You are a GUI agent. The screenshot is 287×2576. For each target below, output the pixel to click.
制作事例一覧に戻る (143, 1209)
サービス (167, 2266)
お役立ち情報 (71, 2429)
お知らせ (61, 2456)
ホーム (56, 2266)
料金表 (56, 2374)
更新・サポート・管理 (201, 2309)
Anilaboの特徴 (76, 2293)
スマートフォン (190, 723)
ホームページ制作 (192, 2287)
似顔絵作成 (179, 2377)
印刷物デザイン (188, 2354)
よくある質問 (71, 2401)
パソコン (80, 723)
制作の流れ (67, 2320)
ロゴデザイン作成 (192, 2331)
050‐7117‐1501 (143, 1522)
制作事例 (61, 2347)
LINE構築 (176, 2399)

### BRIEF
Output nothing but the lines from the one containing "更新・サポート・管理 (201, 2309)" to the end of the listing, both of those included, exactly as given.

### RESULT BELOW
更新・サポート・管理 (201, 2309)
Anilaboの特徴 (76, 2293)
スマートフォン (190, 723)
ホームページ制作 (192, 2287)
似顔絵作成 (179, 2377)
印刷物デザイン (188, 2354)
よくある質問 (71, 2401)
パソコン (80, 723)
制作の流れ (67, 2320)
ロゴデザイン作成 (192, 2331)
050‐7117‐1501 (143, 1522)
制作事例 (61, 2347)
LINE構築 (176, 2399)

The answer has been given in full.